| Stored items |
>>

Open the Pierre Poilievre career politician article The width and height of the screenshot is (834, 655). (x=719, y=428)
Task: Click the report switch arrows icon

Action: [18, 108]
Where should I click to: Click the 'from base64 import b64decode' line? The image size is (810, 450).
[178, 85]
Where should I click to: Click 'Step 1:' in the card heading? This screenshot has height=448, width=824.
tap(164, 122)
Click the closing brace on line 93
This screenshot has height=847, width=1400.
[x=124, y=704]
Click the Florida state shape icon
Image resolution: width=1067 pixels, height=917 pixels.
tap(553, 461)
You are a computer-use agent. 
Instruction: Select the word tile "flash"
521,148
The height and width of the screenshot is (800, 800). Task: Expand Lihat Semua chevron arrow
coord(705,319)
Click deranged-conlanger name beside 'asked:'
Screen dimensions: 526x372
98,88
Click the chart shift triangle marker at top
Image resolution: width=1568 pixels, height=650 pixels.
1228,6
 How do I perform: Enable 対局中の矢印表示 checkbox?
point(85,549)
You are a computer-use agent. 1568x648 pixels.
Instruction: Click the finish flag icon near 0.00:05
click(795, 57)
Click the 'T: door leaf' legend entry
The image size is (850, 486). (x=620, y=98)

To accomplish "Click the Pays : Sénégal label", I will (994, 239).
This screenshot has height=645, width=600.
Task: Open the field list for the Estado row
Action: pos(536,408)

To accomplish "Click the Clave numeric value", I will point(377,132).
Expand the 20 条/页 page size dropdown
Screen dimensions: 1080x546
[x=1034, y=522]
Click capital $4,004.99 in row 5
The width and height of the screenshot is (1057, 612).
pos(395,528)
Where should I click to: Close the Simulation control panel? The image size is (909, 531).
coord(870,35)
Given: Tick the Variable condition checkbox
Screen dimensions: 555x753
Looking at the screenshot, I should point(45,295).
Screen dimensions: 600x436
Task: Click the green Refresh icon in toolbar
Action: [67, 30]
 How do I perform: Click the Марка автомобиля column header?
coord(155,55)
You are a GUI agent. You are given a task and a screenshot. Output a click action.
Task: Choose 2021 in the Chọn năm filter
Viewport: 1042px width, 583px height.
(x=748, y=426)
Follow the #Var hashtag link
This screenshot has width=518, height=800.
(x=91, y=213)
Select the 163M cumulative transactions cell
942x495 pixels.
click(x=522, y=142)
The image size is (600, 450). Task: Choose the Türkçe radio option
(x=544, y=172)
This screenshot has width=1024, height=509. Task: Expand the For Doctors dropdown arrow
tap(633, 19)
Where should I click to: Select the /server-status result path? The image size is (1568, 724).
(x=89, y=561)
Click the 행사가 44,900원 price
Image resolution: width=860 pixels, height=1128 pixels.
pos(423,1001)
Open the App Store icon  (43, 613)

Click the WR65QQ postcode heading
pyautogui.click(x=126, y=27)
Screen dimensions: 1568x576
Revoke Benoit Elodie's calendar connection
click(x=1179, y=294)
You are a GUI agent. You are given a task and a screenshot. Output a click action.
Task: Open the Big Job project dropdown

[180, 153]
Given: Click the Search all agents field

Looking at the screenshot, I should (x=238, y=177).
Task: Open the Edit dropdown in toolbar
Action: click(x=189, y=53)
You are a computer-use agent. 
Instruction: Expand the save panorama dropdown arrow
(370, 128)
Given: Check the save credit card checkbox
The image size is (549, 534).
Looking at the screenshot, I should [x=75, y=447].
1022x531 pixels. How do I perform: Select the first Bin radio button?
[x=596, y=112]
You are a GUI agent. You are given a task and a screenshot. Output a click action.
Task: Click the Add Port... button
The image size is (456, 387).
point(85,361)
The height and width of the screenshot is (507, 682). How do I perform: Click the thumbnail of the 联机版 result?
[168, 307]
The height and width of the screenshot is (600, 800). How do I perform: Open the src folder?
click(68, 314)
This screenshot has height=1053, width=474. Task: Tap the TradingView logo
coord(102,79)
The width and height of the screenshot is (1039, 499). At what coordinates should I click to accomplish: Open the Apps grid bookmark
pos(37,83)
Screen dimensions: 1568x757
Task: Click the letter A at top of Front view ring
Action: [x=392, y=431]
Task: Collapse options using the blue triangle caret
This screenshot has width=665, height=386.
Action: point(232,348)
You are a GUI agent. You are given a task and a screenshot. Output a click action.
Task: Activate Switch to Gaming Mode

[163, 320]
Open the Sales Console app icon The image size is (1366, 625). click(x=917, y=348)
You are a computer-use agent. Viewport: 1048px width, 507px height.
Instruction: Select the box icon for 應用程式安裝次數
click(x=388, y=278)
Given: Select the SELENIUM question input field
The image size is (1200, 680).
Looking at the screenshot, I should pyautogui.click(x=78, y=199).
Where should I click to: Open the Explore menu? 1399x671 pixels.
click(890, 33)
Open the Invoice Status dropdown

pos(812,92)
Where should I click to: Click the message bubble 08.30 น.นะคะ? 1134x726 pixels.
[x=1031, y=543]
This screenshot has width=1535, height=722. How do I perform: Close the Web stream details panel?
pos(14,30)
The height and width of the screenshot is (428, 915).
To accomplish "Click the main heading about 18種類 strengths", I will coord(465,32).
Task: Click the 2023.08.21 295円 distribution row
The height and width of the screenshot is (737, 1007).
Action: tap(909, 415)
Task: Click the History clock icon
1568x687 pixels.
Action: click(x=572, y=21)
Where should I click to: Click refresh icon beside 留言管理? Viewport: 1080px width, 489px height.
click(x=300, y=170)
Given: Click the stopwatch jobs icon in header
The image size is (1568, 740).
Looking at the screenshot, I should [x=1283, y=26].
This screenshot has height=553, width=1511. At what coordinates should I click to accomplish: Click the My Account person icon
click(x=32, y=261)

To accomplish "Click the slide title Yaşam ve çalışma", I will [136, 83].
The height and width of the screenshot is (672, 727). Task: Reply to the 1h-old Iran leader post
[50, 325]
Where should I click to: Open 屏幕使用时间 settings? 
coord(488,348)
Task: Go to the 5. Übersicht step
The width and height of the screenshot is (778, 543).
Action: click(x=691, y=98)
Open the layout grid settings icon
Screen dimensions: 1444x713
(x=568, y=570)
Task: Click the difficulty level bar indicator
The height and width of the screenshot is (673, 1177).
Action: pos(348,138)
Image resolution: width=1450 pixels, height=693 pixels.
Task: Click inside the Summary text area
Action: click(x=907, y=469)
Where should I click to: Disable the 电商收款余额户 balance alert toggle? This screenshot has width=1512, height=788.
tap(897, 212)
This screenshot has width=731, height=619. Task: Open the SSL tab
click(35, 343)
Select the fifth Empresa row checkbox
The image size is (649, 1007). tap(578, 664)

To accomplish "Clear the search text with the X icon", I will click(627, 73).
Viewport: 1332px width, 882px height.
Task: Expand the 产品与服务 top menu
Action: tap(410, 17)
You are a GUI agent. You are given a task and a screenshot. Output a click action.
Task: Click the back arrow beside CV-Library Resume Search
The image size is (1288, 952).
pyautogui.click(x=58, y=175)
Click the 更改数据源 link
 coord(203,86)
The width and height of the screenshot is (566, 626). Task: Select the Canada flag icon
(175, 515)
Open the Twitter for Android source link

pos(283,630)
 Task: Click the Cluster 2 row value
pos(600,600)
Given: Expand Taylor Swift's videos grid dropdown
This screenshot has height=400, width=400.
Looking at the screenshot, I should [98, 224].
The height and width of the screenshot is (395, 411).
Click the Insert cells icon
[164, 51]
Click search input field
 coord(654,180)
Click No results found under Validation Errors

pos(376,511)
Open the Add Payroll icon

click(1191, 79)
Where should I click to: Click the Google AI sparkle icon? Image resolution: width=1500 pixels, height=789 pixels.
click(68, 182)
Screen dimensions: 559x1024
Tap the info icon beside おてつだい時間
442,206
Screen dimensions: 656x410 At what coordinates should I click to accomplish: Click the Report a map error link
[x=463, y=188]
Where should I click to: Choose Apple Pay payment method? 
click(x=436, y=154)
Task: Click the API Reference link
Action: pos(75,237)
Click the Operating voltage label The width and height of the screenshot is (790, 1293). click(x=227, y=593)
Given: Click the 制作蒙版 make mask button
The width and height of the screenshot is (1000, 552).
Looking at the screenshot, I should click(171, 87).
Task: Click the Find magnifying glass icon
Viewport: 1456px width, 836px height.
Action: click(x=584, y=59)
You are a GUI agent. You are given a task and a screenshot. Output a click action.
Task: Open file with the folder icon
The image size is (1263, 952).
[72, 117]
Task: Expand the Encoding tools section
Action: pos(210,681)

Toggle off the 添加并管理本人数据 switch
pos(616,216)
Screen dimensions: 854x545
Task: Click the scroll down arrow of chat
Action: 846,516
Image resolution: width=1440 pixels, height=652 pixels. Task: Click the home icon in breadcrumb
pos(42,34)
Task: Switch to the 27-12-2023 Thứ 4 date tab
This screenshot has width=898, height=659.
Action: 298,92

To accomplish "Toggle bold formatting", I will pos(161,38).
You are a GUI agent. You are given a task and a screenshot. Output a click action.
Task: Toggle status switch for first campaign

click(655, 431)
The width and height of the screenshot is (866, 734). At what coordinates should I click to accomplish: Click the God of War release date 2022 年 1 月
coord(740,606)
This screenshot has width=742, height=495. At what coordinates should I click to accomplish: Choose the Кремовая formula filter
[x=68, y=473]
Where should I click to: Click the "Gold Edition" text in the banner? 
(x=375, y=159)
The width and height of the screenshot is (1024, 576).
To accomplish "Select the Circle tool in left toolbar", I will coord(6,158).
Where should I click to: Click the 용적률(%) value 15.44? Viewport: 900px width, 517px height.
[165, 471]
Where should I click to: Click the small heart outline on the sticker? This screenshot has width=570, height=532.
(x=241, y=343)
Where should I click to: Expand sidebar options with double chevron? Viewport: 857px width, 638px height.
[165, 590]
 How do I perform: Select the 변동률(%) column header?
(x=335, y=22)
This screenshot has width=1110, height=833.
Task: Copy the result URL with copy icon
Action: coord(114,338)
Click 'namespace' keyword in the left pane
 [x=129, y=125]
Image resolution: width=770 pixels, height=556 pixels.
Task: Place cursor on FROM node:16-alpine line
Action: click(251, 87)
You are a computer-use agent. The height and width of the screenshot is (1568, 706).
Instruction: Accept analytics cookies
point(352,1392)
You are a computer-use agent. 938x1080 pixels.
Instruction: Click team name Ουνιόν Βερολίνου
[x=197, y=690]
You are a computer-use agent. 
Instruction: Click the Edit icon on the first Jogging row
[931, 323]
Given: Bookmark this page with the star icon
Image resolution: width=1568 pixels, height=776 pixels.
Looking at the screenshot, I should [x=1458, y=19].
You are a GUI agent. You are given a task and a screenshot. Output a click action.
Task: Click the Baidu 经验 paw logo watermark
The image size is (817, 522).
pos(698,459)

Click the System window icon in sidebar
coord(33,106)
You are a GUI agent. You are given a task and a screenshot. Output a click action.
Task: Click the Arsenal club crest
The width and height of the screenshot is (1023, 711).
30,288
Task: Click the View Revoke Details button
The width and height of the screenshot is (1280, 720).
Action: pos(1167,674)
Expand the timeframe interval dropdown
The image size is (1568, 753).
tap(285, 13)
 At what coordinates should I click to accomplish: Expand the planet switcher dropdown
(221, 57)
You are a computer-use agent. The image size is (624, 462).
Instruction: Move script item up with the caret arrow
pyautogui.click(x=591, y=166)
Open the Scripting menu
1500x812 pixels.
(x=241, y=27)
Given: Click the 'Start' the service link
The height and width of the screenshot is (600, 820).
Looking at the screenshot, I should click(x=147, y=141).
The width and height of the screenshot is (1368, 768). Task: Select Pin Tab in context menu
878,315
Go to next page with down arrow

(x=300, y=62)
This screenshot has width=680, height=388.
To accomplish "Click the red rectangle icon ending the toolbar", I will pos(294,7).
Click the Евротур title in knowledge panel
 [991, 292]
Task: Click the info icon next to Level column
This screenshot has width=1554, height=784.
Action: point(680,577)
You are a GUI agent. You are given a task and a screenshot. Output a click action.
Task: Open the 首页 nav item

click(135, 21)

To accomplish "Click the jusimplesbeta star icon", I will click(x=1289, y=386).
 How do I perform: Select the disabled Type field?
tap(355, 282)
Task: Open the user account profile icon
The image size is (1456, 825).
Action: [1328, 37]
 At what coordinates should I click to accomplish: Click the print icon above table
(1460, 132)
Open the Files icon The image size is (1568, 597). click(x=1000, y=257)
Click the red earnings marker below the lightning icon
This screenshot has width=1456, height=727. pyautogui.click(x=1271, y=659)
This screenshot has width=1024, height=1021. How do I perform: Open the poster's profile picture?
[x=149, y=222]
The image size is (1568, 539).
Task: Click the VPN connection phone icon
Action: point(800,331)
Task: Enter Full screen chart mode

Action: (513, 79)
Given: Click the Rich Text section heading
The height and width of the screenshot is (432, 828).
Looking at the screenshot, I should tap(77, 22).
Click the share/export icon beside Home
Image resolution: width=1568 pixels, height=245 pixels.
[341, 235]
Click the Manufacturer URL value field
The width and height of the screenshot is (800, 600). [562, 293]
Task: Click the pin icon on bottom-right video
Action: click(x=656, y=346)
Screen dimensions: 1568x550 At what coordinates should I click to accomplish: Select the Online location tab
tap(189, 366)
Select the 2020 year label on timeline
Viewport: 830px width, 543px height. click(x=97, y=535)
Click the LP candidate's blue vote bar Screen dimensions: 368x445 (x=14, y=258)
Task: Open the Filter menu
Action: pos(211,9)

<<

| About this task |
A single number is expected: the count of lines in the entries that carry the string "triangle".

| Solution for this problem |
2